This repository was archived by the owner on Jul 1, 2023. It is now read-only.
This repository was archived by the owner on Jul 1, 2023. It is now read-only.
Multiple return parameters #67
Open
Description
I'm trying to implement a simple/limited version of the meshgrid
op. This is what I've got:
func meshgrid(x: Tensor<Float>, y: Tensor<Float>) -> (Tensor<Float>, Tensor<Float>) {
let outputX = x.reshaped(to: [-1, 1])
let outputY = y.reshaped(to: [-1, 1])
let multFactX = Tensor<Float>(ones: [x.scalarCountTensor.scalarized()])
let multFactY = Tensor<Float>(ones: [y.scalarCountTensor.scalarized()])
return ((outputX * multFactX).transposed(), outputY * multFactY)
}
Of course, that can't be made differentiable because tuples aren't differentiable.
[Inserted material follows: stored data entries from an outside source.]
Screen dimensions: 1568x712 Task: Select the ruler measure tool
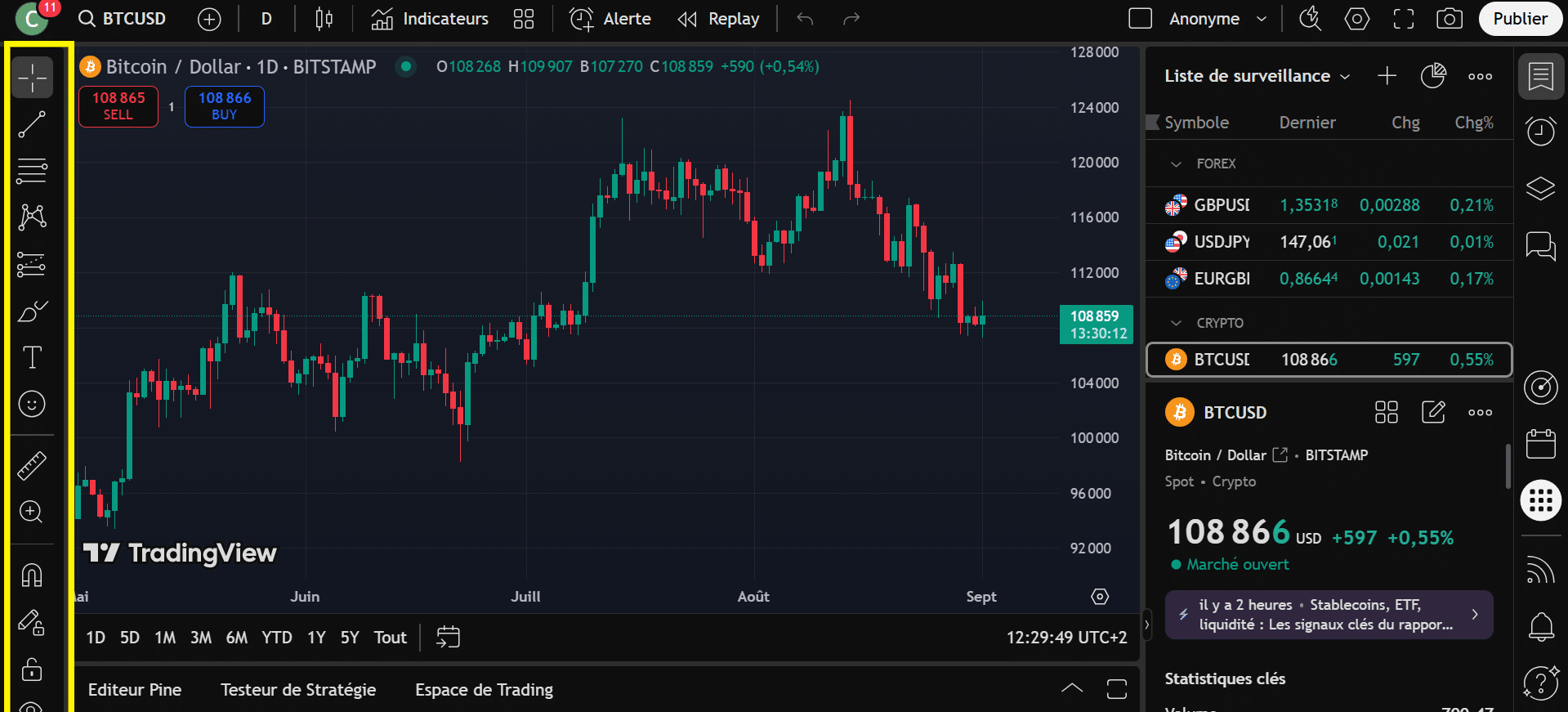32,466
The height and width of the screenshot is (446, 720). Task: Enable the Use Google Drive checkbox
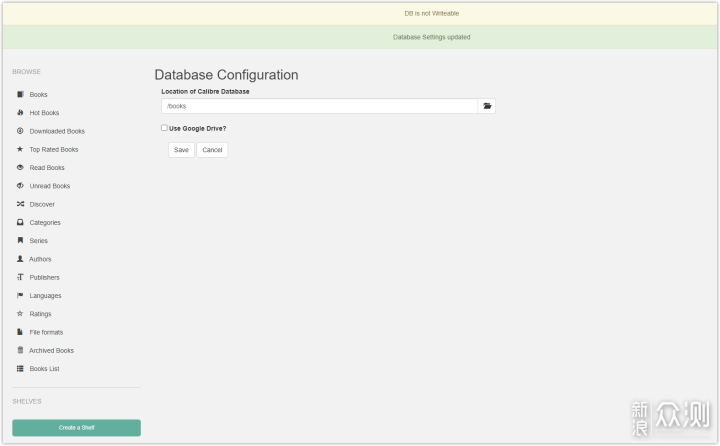164,128
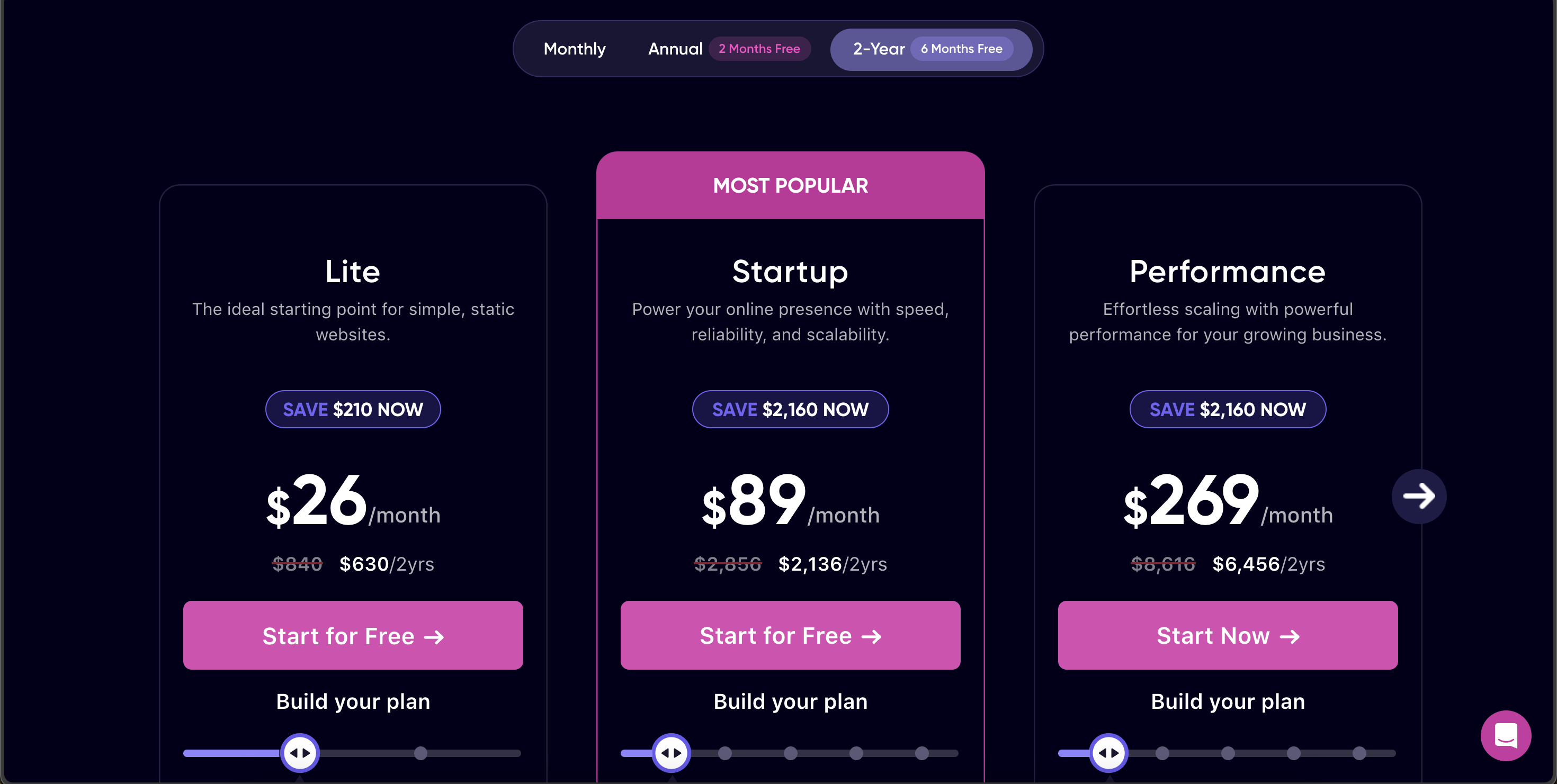Click the 2 Months Free badge
Image resolution: width=1557 pixels, height=784 pixels.
[759, 49]
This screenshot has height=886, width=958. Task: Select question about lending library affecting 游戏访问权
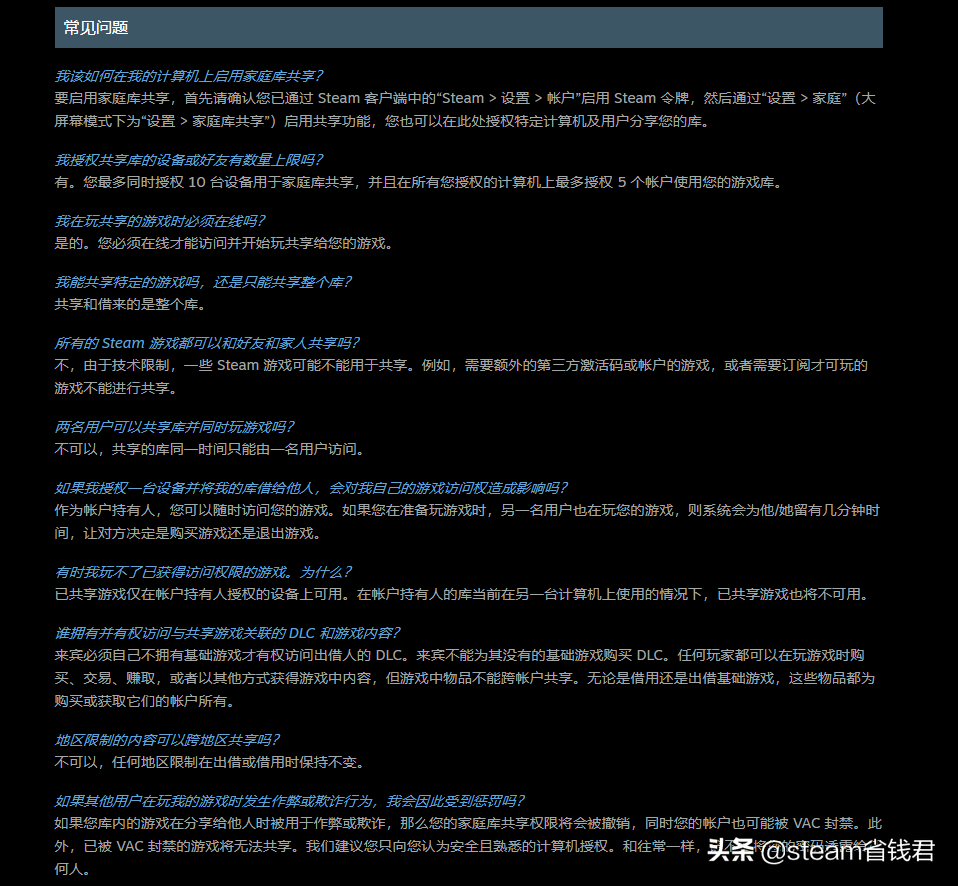[x=311, y=488]
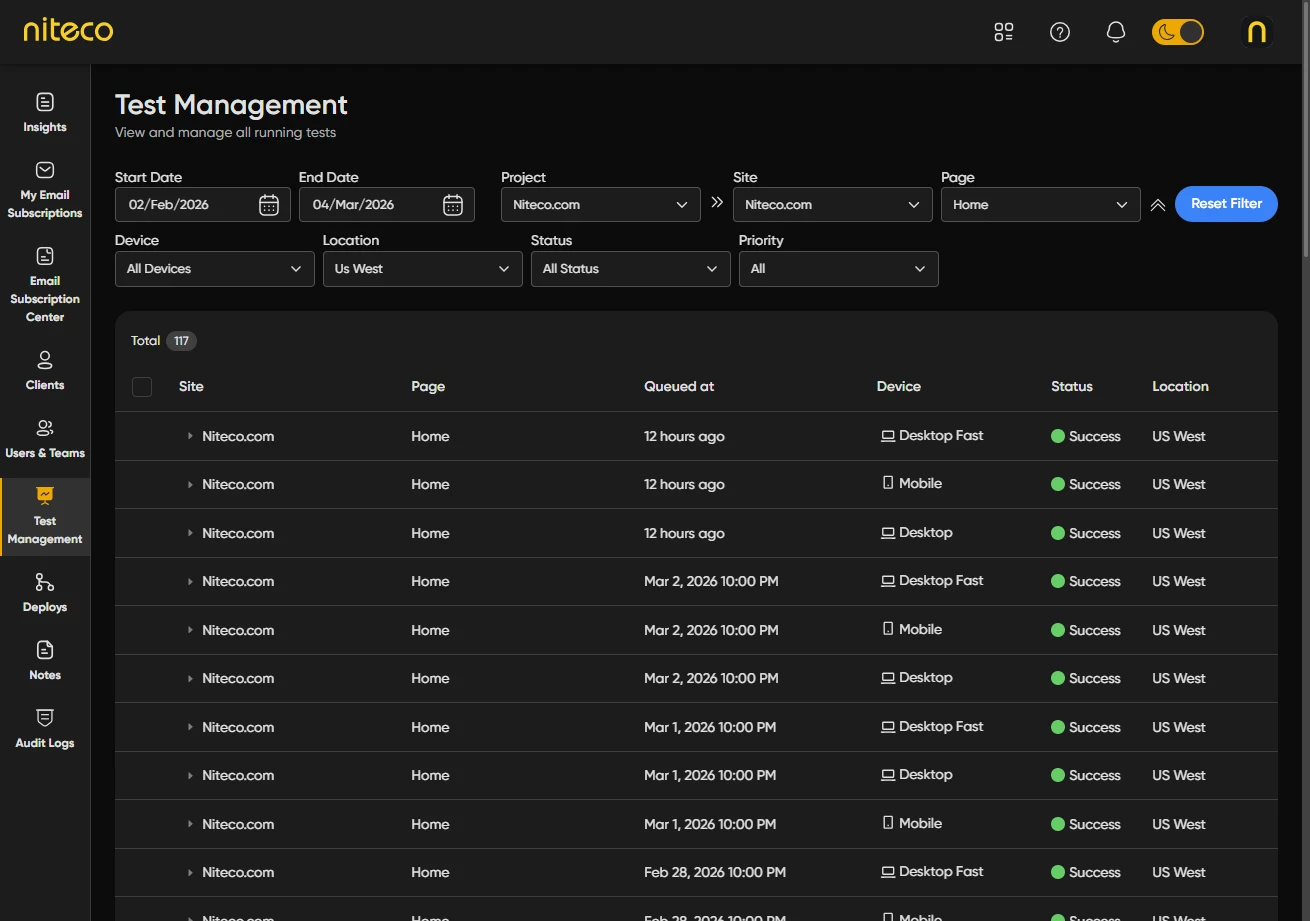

So, I had to implement this:
struct TensorPair<T: TensorFlowFloatingPoint>: Differentiable {
var first: Tensor<T>
var second: Tensor<T>
@differentiable
init(_ first: Tensor<T>, _ second: Tensor<T>) {
self.first = first
self.second = second
}
}
@differentiable
func meshgrid(x: Tensor<Float>, y: Tensor<Float>) -> TensorPair<Float> {
let outputX = x.reshaped(to: [-1, 1])
let outputY = y.reshaped(to: [-1, 1])
let multFactX = Tensor<Float>(ones: [x.scalarCountTensor.scalarized()])
let multFactY = Tensor<Float>(ones: [y.scalarCountTensor.scalarized()])
return TensorPair((outputX * multFactX).transposed(), outputY * multFactY)
}
It works, but it's not a very elegant solution. Thoughts:
- Will tuples ever be differentiable?
- This could be made more a bit more elegant by returning an array of tensors with the two values.